> [Task brief] Can you print, word for word and without the pictures, the records between the line holding "Where should I click to: Click" and the line holding "pyautogui.click(x=275, y=31)", inclusive?

> [Recorded data]
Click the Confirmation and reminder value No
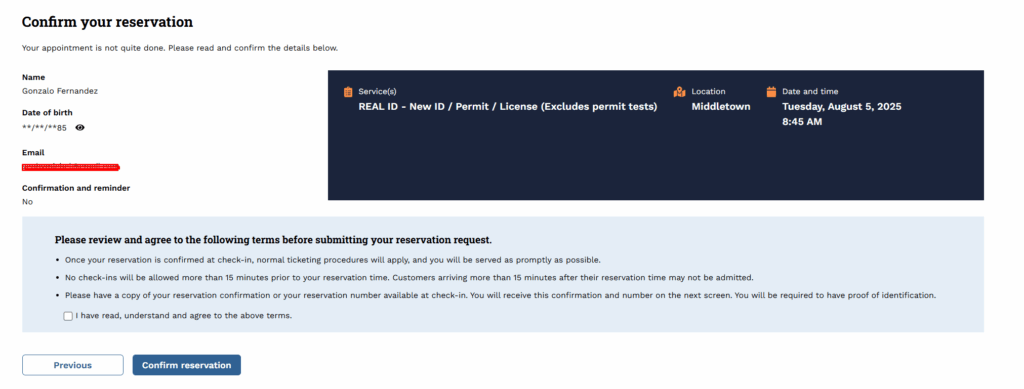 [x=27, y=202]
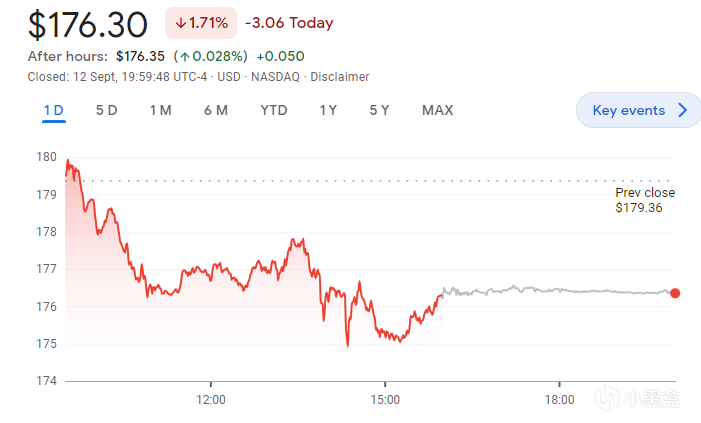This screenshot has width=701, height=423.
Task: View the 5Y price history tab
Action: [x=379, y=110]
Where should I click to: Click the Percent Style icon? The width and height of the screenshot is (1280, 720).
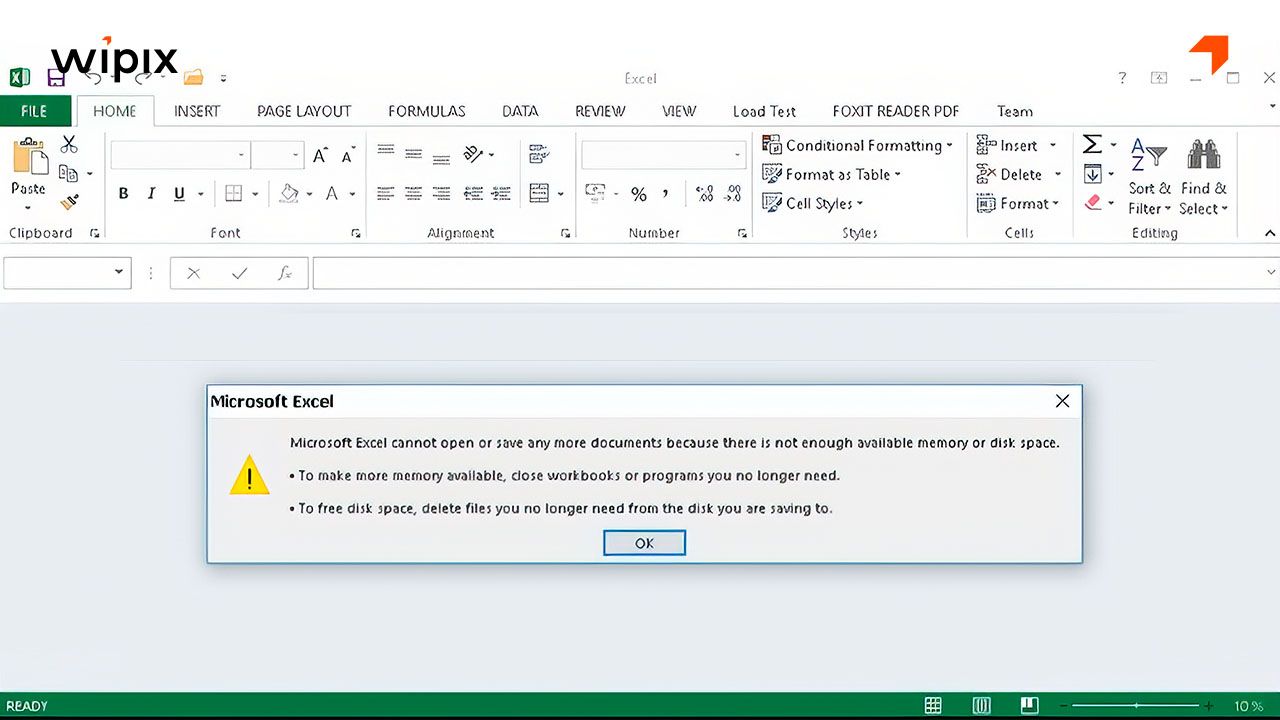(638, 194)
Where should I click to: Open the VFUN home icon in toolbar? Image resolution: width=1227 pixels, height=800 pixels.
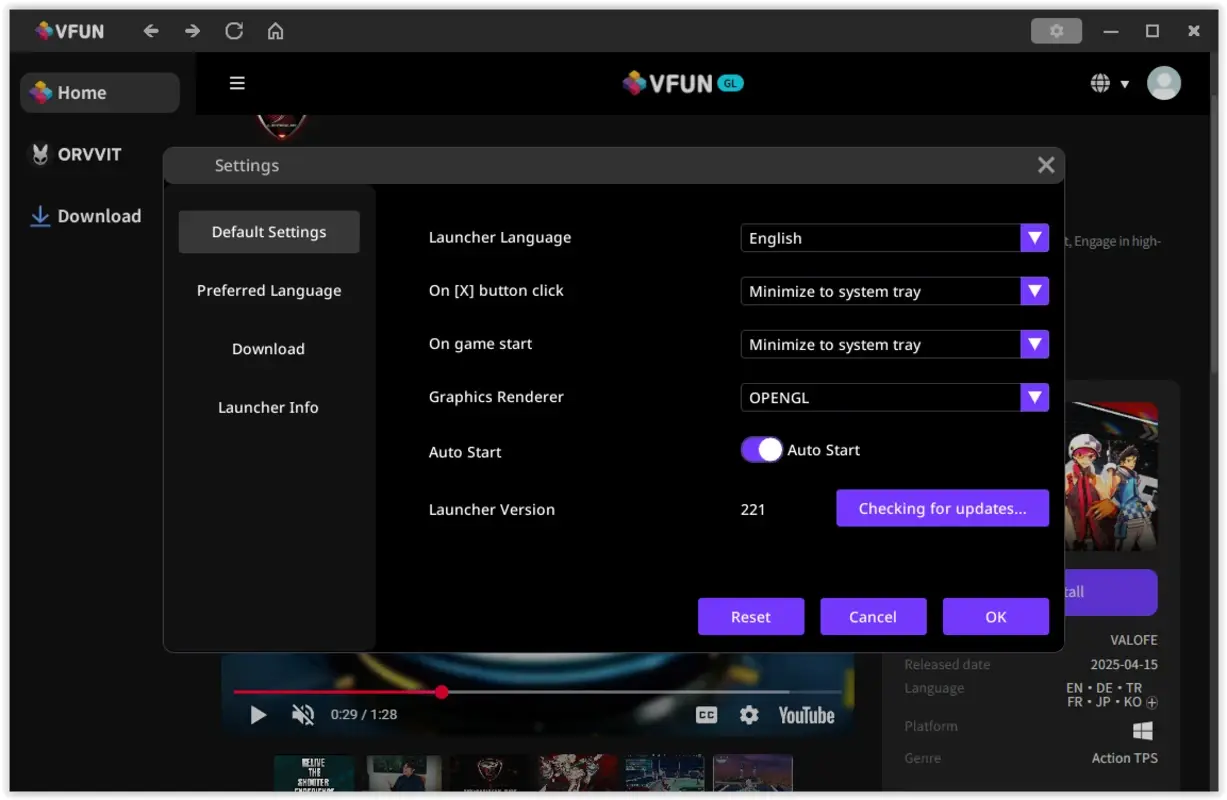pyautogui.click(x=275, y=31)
==
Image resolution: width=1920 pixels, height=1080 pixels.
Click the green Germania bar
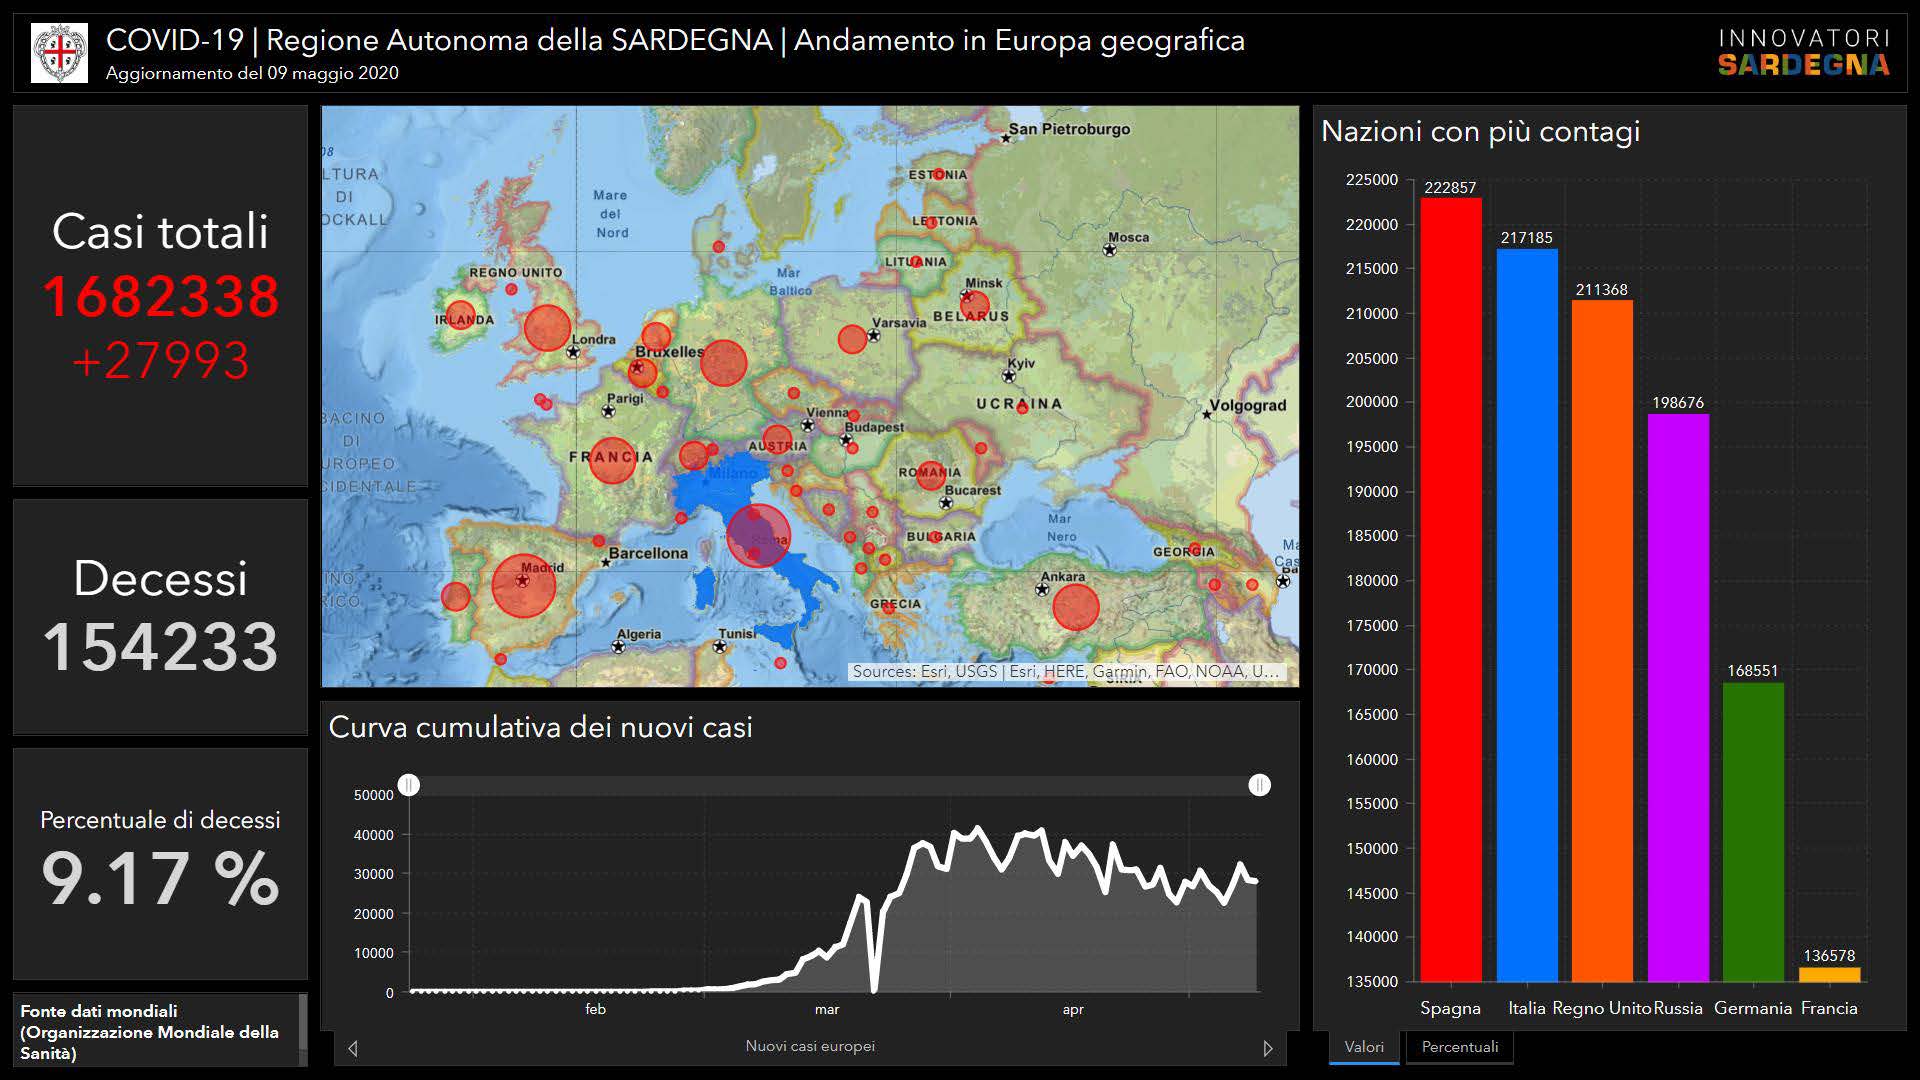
* * *
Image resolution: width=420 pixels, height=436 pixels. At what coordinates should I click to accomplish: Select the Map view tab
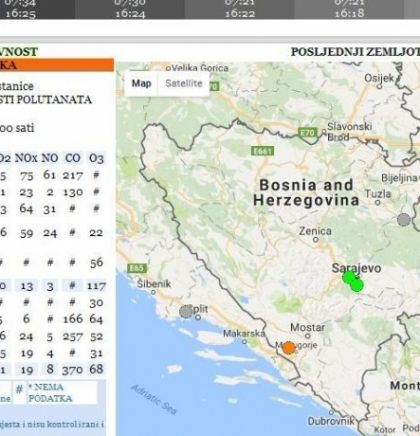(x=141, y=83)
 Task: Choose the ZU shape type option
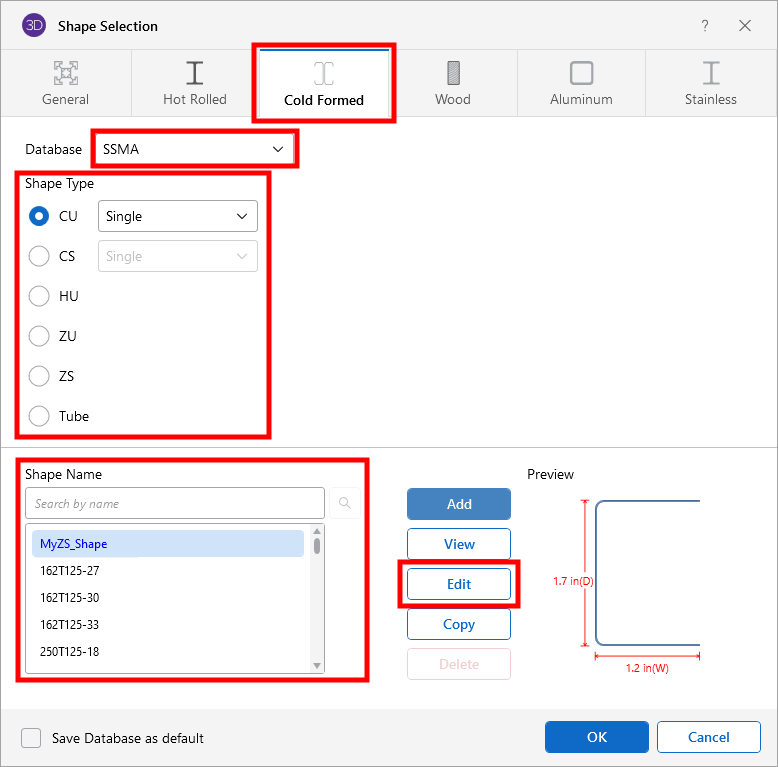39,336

> [Solution for this exercise]
Where should I click to: Click the Percent Style icon? The width and height of the screenshot is (1280, 720).
(638, 194)
Where should I click to: Open the VFUN home icon in toolbar? Image resolution: width=1227 pixels, height=800 pixels.
pyautogui.click(x=275, y=31)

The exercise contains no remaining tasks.